10. The method of claim 2, wherein the method is employed with at
least one implantable medical device (IMD).
11. The method of claim 10, wherein the at least one implantable
medical device (IMD) is a cardiac pacemaker.
12. The method of claim 10, wherein the at least one implantable
medical device (IMD) is an implantable cardioverter defibrillator
(ICD).
13. A system for determining complex intercardiac impedance
comprising: at least one electrode for propagating a modulated
signal across a myocardium; at least one sensor for detecting an
outputted modulated signal from the myocardium; and at least one
circuit to reduce the influence of process noise (aggressors) in
the outputted modulated signal, wherein the at least one circuit
comprises: an amplifier for amplifying the outputted modulated
signal to produce a second outputted modulated signal; a
demodulator for demodulating the second outputted modulated signal
to produce a third outputted modulated signal; and an integrator
for passing the third outputted modulated signal through to produce
a fourth outputted modulated signal, wherein amplitude and phase of
the fourth outputted modulated signal indicate the complex
impedance of the myocardium, wherein changes in complex impedance
patterns of the myocardium provide indication of various cardiac
functions and an ischemic event, wherein changes in patterns sensed
by a combination of correlated sensors for specific regions of the
heart provide indication of the various cardiac functions and the
ischemic event.
14. The system of claim 13, wherein the system further comprises
providing an adjustable direct current signal, wherein the direct
current signal is adjustable; and modulating the adjustable direct
current signal to produce the modulated signal.
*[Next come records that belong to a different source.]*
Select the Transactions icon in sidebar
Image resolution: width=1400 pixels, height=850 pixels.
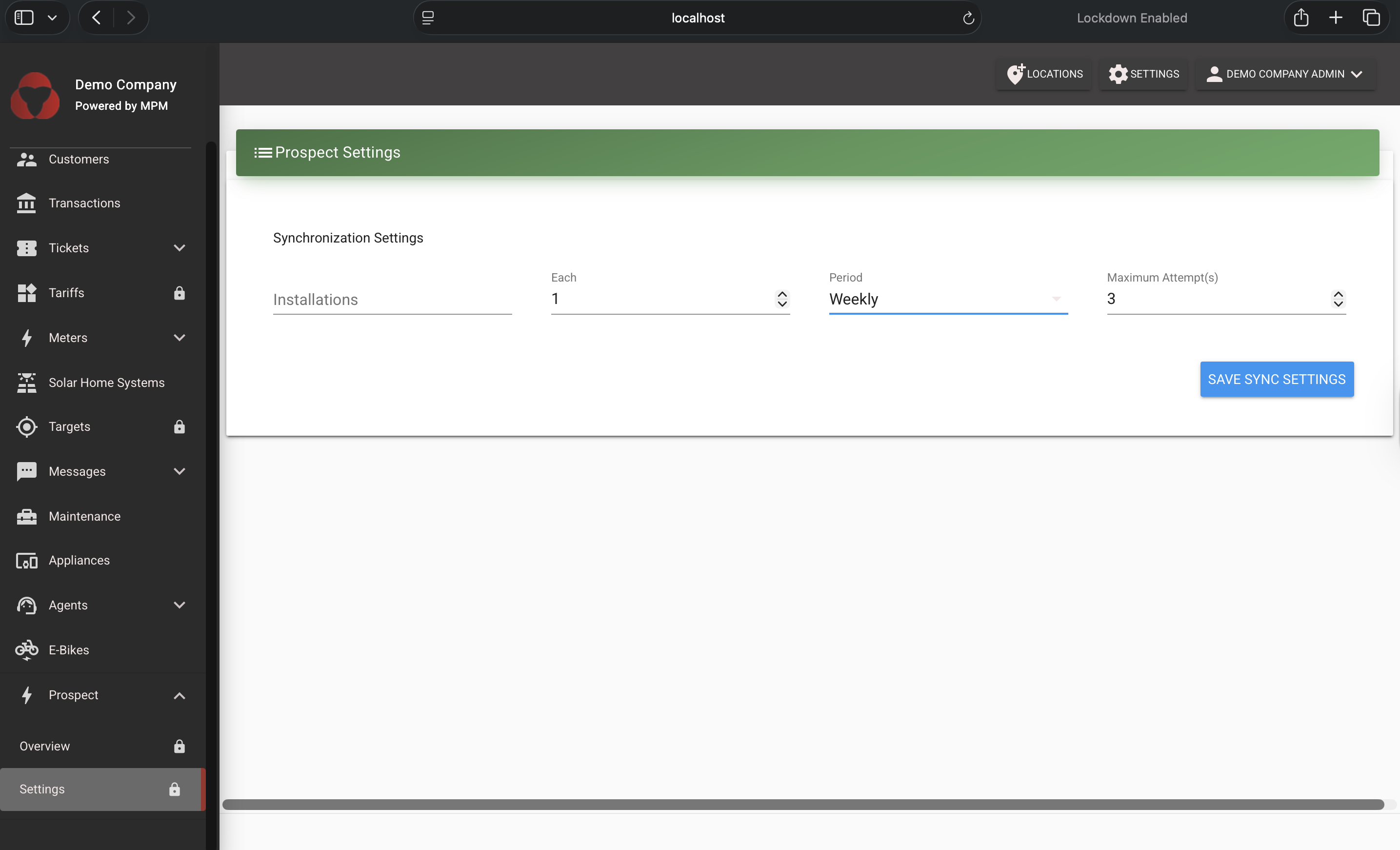26,203
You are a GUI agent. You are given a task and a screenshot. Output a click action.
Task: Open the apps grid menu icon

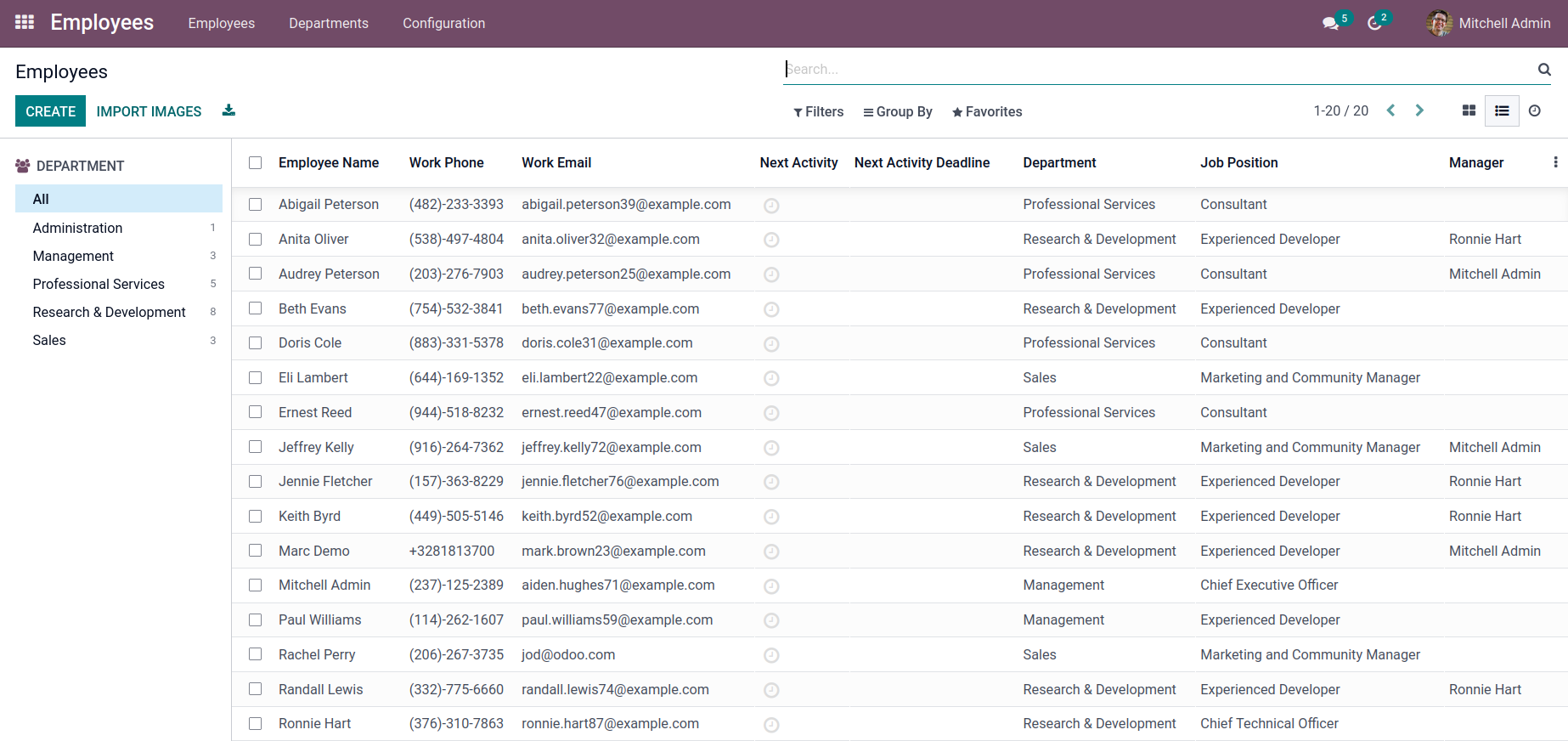pyautogui.click(x=25, y=23)
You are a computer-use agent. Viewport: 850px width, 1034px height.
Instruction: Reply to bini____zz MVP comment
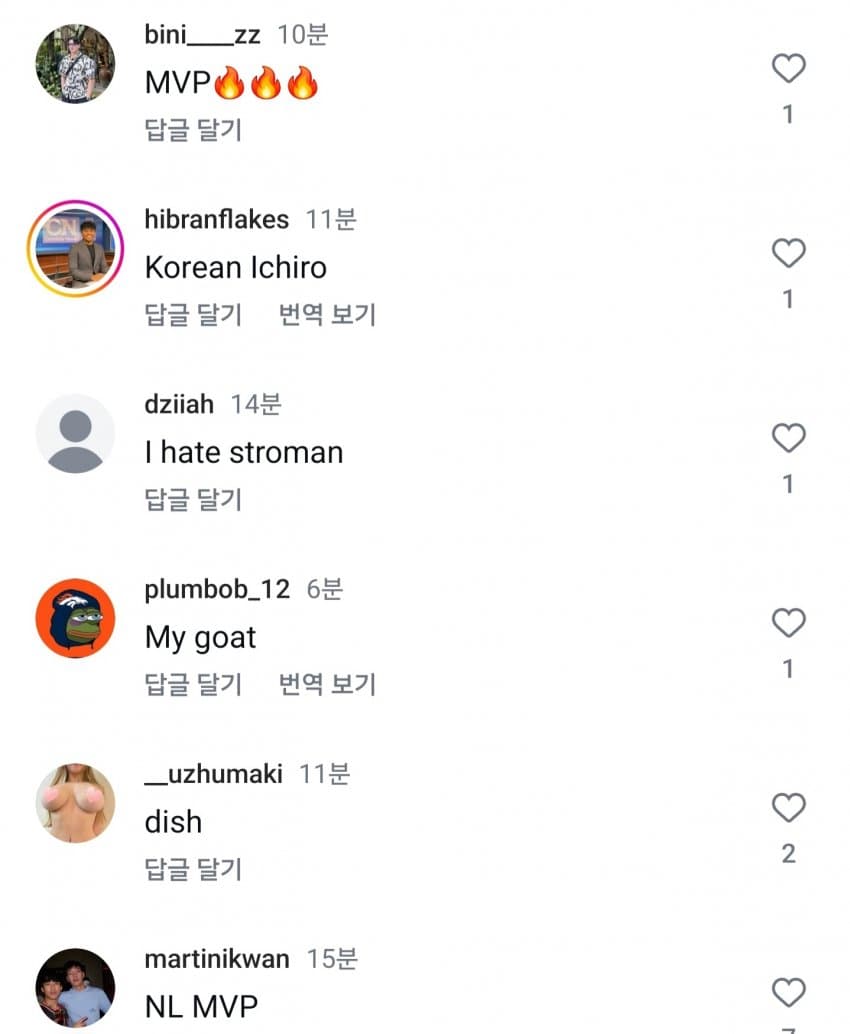[193, 130]
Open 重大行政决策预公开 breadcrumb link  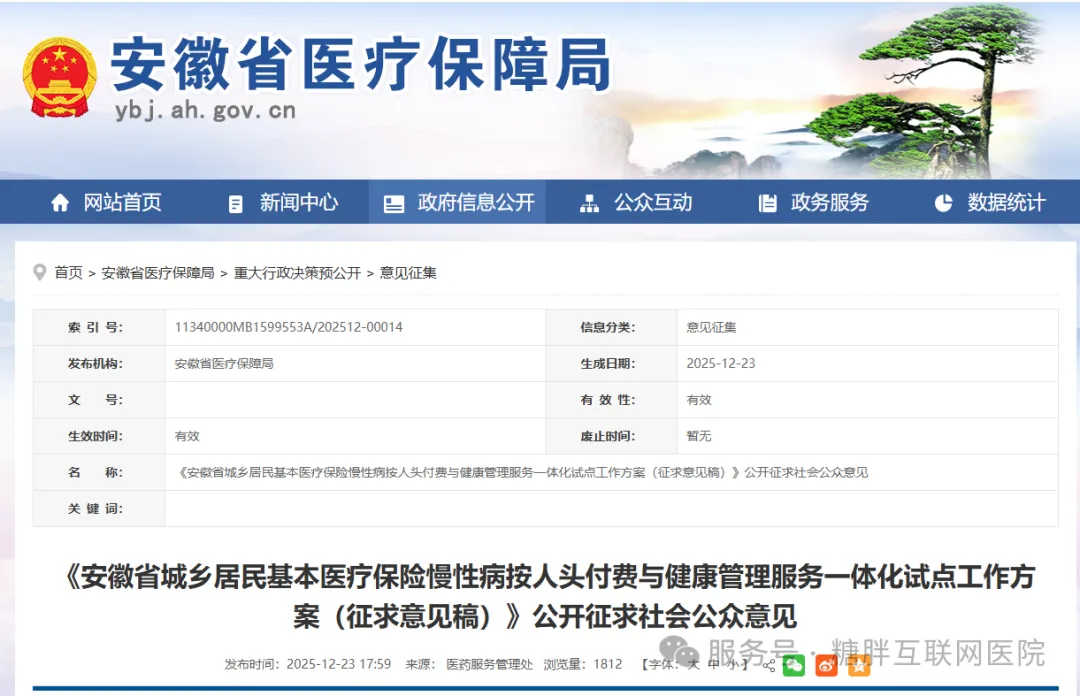[x=297, y=273]
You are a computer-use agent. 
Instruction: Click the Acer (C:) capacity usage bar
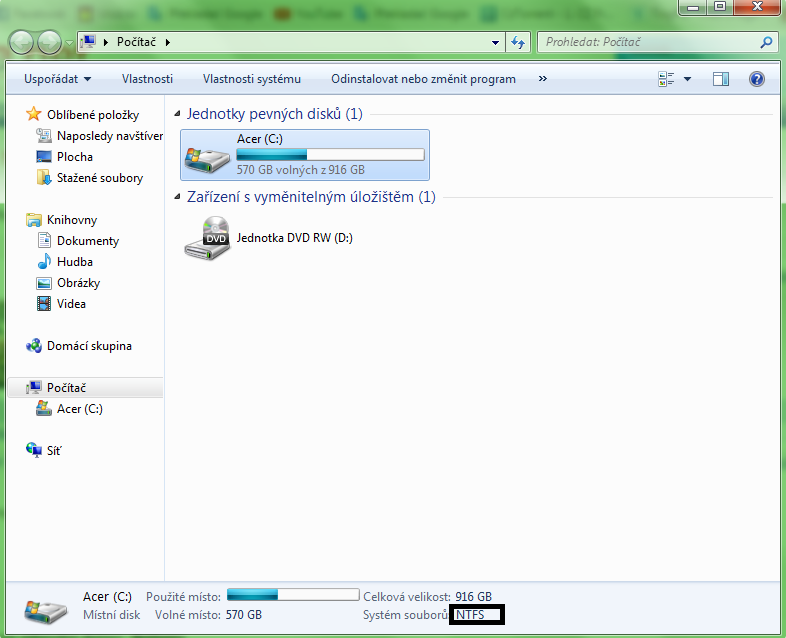(329, 155)

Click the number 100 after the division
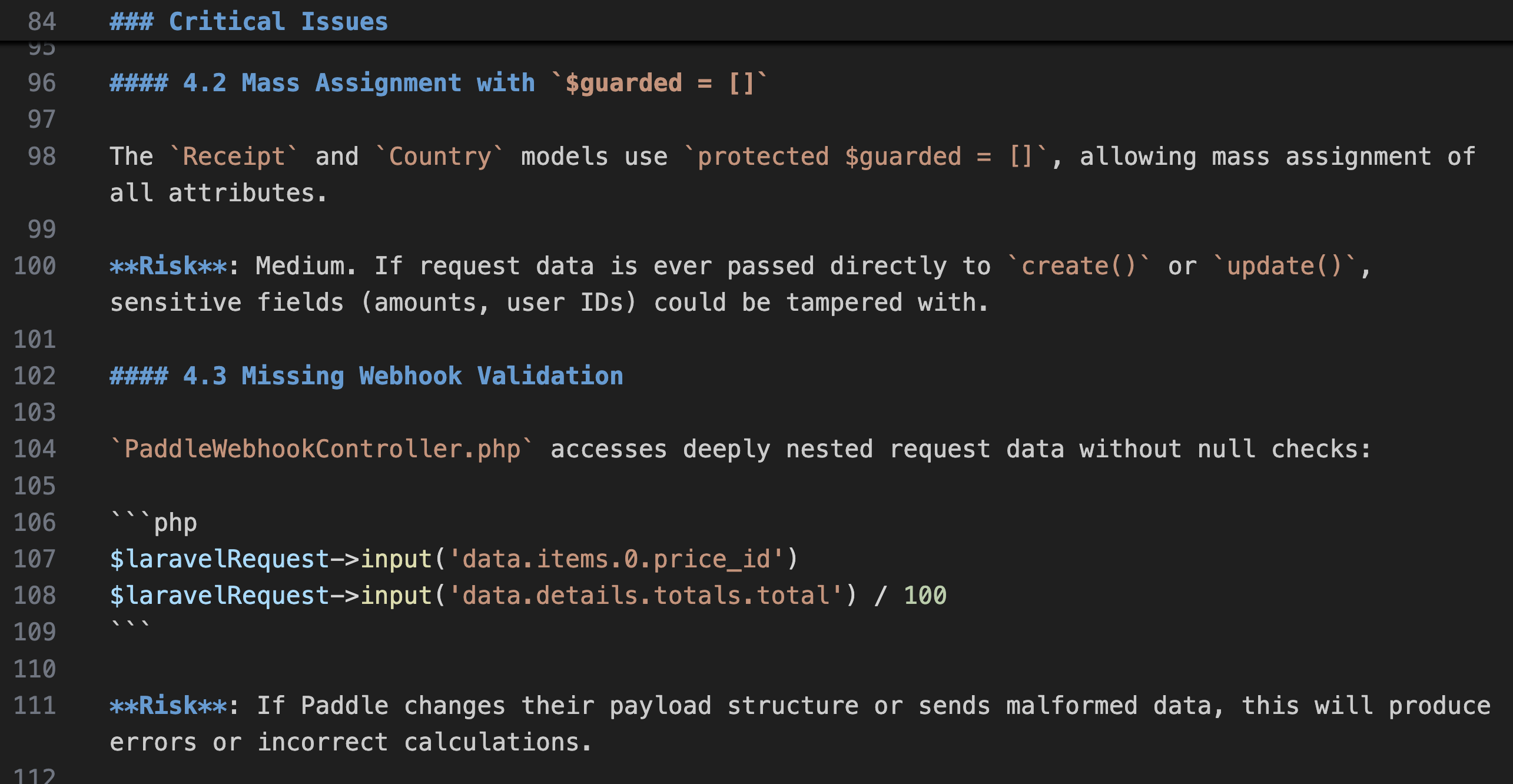coord(925,596)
15. The system of claim 14, where the modulated signal has a
nominal frequency of approximately 4 kilo Hertz to prevent
interference with functions of other implanted devices.
16. The system of claim 14, wherein the at least one electrode is a
left ventricular tip (LVTIP) electrode, and wherein the at least
one sensor is a right ventricular coil (RVCOIL) sensor.
17. The system of claim 14, wherein the at least one electrode is a
left ventricular tip (LVTIP) electrode, and wherein the at least
one sensor is a right ventricular ring (RVRING) sensor.
18. The system of claim 14, wherein the at least one electrode is a
right ventricular tip (RVTIP) electrode, and wherein the at least
one sensor is a right ventricular ring (RVRING) sensor.
19. The system of claim 14, wherein the at least one electrode is a
left ventricular tip (LVTIP) electrode, and wherein the at least
one sensor is a left superior vena cava coil (SVCCOIL) sensor.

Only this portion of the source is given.